◆ The task ◆
Copy the following items word for word.

◆ Available records ◆
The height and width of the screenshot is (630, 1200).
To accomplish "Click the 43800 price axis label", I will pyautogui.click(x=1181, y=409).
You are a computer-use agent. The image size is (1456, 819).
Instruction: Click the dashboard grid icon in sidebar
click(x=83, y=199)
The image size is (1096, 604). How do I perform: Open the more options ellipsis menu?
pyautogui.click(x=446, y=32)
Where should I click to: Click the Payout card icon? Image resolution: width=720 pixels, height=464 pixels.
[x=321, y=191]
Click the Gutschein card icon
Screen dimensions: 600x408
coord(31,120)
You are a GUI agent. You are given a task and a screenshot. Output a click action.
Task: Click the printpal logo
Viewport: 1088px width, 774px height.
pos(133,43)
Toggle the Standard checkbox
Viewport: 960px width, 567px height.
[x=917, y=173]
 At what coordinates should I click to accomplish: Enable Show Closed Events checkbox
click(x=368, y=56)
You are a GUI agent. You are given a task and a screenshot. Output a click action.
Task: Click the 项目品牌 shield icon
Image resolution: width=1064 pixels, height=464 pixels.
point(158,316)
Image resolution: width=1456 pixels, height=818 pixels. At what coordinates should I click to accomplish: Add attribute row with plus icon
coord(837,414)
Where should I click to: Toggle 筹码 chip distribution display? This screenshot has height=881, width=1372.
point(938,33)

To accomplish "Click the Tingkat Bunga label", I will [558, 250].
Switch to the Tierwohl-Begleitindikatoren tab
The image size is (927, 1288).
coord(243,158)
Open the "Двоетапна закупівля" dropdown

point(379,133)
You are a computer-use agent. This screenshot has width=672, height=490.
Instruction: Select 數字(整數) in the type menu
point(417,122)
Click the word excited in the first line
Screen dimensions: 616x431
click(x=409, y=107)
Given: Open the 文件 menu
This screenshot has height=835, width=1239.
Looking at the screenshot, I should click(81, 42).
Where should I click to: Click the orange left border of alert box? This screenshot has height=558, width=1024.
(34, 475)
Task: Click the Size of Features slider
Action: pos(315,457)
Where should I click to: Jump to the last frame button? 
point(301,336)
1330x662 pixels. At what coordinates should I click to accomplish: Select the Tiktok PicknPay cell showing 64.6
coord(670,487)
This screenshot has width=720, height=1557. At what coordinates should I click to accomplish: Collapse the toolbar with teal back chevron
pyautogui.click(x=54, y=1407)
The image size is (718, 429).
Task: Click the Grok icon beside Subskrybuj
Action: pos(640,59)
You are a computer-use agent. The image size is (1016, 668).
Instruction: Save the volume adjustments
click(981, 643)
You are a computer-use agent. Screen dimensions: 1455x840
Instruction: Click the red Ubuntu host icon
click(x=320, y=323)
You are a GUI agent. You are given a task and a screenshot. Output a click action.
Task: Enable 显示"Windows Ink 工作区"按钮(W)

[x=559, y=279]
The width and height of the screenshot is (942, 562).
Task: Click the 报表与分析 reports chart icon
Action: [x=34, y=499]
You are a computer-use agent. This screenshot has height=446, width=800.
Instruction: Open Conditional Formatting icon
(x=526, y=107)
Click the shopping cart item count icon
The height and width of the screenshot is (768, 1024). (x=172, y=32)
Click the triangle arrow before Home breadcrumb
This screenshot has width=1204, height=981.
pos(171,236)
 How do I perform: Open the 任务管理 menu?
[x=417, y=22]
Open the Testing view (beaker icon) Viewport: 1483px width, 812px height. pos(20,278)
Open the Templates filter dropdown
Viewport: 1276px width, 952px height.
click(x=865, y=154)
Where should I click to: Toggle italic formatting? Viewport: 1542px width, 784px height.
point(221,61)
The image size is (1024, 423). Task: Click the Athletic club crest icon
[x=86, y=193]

◆ Exercise output ◆
The height and width of the screenshot is (630, 1200).
To accomplish "Click the 43800 price axis label", I will pyautogui.click(x=1181, y=409).
You are a computer-use agent. The image size is (1456, 819).
Instruction: Click the dashboard grid icon in sidebar
click(x=83, y=199)
The image size is (1096, 604). How do I perform: Open the more options ellipsis menu?
pyautogui.click(x=446, y=32)
Where should I click to: Click the Payout card icon? Image resolution: width=720 pixels, height=464 pixels.
[x=321, y=191]
Click the Gutschein card icon
Screen dimensions: 600x408
coord(31,120)
You are a GUI agent. You are given a task and a screenshot. Output a click action.
Task: Click the printpal logo
Viewport: 1088px width, 774px height.
pos(133,43)
Toggle the Standard checkbox
Viewport: 960px width, 567px height.
[x=917, y=173]
 At what coordinates should I click to accomplish: Enable Show Closed Events checkbox
click(x=368, y=56)
You are a GUI agent. You are given a task and a screenshot. Output a click action.
Task: Click the 项目品牌 shield icon
Image resolution: width=1064 pixels, height=464 pixels.
point(158,316)
Image resolution: width=1456 pixels, height=818 pixels. At what coordinates should I click to accomplish: Add attribute row with plus icon
coord(837,414)
Where should I click to: Toggle 筹码 chip distribution display? This screenshot has height=881, width=1372.
point(938,33)

To accomplish "Click the Tingkat Bunga label", I will [558, 250].
Switch to the Tierwohl-Begleitindikatoren tab
The image size is (927, 1288).
coord(243,158)
Open the "Двоетапна закупівля" dropdown

point(379,133)
You are a computer-use agent. This screenshot has width=672, height=490.
Instruction: Select 數字(整數) in the type menu
point(417,122)
Click the word excited in the first line
Screen dimensions: 616x431
click(x=409, y=107)
Given: Open the 文件 menu
This screenshot has height=835, width=1239.
Looking at the screenshot, I should click(81, 42).
Where should I click to: Click the orange left border of alert box? This screenshot has height=558, width=1024.
(34, 475)
Task: Click the Size of Features slider
Action: pos(315,457)
Where should I click to: Jump to the last frame button? 
point(301,336)
1330x662 pixels. At what coordinates should I click to accomplish: Select the Tiktok PicknPay cell showing 64.6
coord(670,487)
This screenshot has width=720, height=1557. At what coordinates should I click to accomplish: Collapse the toolbar with teal back chevron
pyautogui.click(x=54, y=1407)
The image size is (718, 429).
Task: Click the Grok icon beside Subskrybuj
Action: pos(640,59)
You are a computer-use agent. The image size is (1016, 668).
Instruction: Save the volume adjustments
click(981, 643)
You are a computer-use agent. Screen dimensions: 1455x840
Instruction: Click the red Ubuntu host icon
click(x=320, y=323)
You are a GUI agent. You are given a task and a screenshot. Output a click action.
Task: Enable 显示"Windows Ink 工作区"按钮(W)

[x=559, y=279]
The width and height of the screenshot is (942, 562).
Task: Click the 报表与分析 reports chart icon
Action: [x=34, y=499]
You are a computer-use agent. This screenshot has height=446, width=800.
Instruction: Open Conditional Formatting icon
(x=526, y=107)
Click the shopping cart item count icon
The height and width of the screenshot is (768, 1024). (x=172, y=32)
Click the triangle arrow before Home breadcrumb
This screenshot has width=1204, height=981.
pos(171,236)
 How do I perform: Open the 任务管理 menu?
[x=417, y=22]
Open the Testing view (beaker icon) Viewport: 1483px width, 812px height. pos(20,278)
Open the Templates filter dropdown
Viewport: 1276px width, 952px height.
click(x=865, y=154)
Where should I click to: Toggle italic formatting? Viewport: 1542px width, 784px height.
point(221,61)
The image size is (1024, 423). Task: Click the Athletic club crest icon
[x=86, y=193]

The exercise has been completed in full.